= Ghost Security =

Internet vigilante group

Ghost Security, also known as GhostSec, is a self-described "vigilante" group that was formed to attack ISIS websites that promote Islamic extremism. It is considered an offshoot of Anonymous. According to experts of online jihad activism, the group gained momentum after the Charlie Hebdo shooting in Paris in January 2015. The group claims to have taken down hundreds of ISIS-affiliated websites or social media accounts and thwarted potential terrorist attacks by cooperating with law enforcement and intelligence agencies. The group uses social media hashtags like #GhostSec - #GhostSecurity or #OpISIS to promote its activities.

On 14 November 2015, Anonymous posted a video announcing its "biggest operation ever" against the terrorist group in response to the attacks in Paris, taking down 3,824 pro-ISIS Twitter accounts and doxxing recruiters. A message posted by an ISIS-affiliated account on encrypted chat service Telegram replied defiantly to Anonymous by providing instructions on how to respond to a potential cyberattack. On 25 November, an ISIS WordPress dark web site was reportedly hacked by GhostSec, which replaced the site with an advert for Prozac.

GhostSec found information related to planned terrorist attacks in New York and Tunisia and passed this information on to law enforcement authorities. In the wake of the cooperation with law enforcement, GhostSec decided to "become legit" to more efficiently combat ISIS. The group renamed itself "Ghost Security Group" and by November 2015 ended its association with Anonymous. Those of the members who opposed this development re-formed under the old name of "GhostSec" and maintained Anonymous ties. Both groups continue to operate against ISIS.

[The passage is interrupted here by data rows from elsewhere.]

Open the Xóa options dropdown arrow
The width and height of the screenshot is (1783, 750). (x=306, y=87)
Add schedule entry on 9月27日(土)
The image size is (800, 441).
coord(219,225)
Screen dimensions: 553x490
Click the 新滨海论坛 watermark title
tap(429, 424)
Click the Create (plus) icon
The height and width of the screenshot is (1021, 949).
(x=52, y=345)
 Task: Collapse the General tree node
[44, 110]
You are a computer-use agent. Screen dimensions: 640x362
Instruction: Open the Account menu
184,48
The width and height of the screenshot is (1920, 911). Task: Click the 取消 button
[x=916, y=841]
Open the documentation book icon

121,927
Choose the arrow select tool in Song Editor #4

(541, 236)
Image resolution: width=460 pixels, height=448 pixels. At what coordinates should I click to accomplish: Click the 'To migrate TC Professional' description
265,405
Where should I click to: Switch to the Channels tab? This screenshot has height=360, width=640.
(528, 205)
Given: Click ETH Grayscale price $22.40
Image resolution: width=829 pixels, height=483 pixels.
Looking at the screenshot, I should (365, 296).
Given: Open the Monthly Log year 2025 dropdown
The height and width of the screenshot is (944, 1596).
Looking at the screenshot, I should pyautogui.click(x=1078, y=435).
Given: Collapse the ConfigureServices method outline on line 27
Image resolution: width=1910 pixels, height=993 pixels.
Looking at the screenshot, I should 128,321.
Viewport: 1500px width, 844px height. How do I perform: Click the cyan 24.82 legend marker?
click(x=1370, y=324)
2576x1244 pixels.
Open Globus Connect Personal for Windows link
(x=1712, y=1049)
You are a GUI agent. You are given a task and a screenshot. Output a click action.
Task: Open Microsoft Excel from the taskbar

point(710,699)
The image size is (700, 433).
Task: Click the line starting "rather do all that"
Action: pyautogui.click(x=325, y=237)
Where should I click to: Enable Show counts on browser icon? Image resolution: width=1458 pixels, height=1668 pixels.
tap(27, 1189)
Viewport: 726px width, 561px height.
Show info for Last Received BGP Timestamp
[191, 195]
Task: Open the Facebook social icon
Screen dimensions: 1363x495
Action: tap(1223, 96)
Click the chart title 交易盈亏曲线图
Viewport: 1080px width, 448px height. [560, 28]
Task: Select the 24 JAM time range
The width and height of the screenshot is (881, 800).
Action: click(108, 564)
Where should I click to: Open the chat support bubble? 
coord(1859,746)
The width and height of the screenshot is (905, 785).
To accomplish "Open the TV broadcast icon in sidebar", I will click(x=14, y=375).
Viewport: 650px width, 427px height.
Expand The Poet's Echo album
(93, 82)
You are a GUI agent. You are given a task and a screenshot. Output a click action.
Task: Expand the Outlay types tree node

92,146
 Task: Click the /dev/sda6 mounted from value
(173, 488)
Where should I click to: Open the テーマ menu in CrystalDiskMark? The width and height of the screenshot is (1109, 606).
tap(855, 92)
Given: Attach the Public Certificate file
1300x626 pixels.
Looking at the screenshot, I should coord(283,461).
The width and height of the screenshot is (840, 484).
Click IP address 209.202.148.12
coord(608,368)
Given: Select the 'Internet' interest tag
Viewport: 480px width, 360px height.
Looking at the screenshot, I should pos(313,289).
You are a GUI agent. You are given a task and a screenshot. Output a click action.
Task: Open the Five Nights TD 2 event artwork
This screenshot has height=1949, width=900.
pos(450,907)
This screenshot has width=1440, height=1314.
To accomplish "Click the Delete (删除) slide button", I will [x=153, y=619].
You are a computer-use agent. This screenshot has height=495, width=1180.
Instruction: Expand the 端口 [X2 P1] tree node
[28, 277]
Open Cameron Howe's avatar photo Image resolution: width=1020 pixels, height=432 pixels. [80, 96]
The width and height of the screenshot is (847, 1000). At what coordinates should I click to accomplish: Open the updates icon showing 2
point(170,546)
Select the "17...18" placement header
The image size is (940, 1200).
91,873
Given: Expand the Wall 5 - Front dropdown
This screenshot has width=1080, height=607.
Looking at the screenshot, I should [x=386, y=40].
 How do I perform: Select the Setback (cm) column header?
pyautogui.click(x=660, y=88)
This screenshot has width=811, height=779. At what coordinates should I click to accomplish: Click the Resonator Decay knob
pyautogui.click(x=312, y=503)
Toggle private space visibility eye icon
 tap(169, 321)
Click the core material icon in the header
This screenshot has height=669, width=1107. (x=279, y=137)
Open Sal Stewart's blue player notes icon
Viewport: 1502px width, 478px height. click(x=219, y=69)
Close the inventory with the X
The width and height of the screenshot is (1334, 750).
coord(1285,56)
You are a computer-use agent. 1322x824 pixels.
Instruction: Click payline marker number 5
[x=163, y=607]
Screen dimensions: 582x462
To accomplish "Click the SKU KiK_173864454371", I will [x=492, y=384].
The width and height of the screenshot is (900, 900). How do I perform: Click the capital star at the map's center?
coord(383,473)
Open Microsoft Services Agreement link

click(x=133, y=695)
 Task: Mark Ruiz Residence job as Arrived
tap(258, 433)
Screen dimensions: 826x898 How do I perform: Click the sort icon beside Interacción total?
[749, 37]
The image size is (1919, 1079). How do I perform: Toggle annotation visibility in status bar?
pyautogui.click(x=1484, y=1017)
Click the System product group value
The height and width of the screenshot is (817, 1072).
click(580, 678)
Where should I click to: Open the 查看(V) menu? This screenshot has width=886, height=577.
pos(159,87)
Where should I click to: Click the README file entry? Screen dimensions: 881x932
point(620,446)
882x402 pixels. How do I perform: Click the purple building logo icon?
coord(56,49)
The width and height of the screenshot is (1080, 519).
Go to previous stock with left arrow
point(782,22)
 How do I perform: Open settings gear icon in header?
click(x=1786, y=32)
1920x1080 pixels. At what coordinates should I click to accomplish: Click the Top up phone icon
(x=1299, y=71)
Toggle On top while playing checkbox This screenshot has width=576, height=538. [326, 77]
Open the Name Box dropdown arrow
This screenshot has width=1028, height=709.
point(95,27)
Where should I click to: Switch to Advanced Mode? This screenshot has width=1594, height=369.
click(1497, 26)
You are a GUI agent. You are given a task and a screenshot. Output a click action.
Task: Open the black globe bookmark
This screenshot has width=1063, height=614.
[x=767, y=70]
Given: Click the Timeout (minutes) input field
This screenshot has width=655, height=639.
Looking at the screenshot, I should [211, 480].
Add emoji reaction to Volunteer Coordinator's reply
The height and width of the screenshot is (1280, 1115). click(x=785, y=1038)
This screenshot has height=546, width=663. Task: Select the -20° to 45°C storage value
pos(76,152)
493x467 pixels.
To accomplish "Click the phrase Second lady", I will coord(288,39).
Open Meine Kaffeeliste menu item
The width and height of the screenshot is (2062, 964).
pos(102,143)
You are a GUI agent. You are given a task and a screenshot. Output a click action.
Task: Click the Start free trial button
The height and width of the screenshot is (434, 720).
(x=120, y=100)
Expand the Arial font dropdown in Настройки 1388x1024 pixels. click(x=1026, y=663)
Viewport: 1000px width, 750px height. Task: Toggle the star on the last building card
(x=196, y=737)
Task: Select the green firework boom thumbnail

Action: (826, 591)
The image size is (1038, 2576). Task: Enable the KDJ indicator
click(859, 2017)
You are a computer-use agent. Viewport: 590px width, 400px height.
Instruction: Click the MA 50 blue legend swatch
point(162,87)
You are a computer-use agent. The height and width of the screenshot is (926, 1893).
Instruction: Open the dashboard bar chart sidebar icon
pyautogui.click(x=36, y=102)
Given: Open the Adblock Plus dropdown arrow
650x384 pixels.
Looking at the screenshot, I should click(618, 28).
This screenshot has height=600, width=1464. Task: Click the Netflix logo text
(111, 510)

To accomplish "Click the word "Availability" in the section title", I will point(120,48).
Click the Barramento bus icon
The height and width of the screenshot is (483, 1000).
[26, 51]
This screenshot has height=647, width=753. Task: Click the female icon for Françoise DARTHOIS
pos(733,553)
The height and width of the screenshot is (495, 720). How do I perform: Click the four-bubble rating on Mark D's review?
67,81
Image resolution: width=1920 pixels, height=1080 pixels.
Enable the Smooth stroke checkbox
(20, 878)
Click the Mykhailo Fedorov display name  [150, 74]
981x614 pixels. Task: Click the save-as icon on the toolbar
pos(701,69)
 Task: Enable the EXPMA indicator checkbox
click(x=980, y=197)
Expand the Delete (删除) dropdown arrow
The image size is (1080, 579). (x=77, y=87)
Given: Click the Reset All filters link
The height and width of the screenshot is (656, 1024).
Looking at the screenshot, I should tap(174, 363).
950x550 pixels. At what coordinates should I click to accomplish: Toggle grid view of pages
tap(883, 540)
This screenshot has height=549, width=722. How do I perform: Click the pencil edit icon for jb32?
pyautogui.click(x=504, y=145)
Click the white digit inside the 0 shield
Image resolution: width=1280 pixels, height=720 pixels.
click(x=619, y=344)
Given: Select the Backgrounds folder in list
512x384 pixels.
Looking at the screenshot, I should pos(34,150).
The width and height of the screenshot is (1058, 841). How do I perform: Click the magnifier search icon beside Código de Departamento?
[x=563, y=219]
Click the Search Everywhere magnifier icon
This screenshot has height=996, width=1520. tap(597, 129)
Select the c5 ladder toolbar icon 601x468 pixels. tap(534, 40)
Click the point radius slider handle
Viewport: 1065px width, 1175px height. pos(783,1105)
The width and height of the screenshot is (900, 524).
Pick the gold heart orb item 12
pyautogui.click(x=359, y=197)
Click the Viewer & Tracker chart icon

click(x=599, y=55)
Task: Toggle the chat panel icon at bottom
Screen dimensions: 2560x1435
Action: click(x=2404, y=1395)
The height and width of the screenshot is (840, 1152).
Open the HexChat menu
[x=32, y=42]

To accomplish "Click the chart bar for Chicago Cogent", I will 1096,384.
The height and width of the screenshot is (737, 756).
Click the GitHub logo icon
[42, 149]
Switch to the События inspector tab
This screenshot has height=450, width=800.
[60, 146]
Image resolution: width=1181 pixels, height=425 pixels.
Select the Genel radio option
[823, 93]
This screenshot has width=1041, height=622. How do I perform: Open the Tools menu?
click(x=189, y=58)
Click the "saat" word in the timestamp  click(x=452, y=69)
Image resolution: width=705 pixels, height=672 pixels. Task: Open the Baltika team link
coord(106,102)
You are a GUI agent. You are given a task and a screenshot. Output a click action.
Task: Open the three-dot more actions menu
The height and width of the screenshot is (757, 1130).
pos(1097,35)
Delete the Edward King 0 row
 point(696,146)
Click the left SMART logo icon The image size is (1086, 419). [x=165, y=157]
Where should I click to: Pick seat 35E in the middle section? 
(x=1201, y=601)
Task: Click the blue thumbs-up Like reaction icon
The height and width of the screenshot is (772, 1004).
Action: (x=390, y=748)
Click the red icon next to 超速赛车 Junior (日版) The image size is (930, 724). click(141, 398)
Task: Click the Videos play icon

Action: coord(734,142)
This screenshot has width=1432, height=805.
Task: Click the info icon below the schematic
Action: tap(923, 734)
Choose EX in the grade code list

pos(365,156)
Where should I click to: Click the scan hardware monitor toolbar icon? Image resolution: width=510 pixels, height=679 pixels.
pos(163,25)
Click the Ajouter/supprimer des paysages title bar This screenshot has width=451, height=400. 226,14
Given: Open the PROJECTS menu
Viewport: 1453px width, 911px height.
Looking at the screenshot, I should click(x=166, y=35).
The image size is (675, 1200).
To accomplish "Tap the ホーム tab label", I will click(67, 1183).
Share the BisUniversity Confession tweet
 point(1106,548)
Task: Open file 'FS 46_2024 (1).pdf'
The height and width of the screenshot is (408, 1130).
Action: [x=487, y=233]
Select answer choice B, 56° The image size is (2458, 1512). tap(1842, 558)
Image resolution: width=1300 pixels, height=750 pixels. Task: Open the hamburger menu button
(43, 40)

Lara Abdallat is one of the only members of Ghost Security Group whose identity is public.

Ghostsec also has involvement in the recent Russia-Ukraine conflict, with the groups involvement dating back to the first signs of aggression in 2022. Since their involvement Ghostsec has carried out numerous attacks on the Russian government, one notable one being on July 20th 2022. The Gysinoozerskaya Hydro-Power Plant suffered an attack resulting in a spew of fire shutting down the power plant. The group carried out the attack in support of Ukraine's struggle against Russia, with precise timing in order to avoid unnecessary casualties.

As of August 2023, GhostSec has been active in the Middle East, particularly relating to the Islamic Republic of Iran. In August of 2023, they breached Fanap Behnama and exposed over 20gb of data from facial recognition to the software's own source code.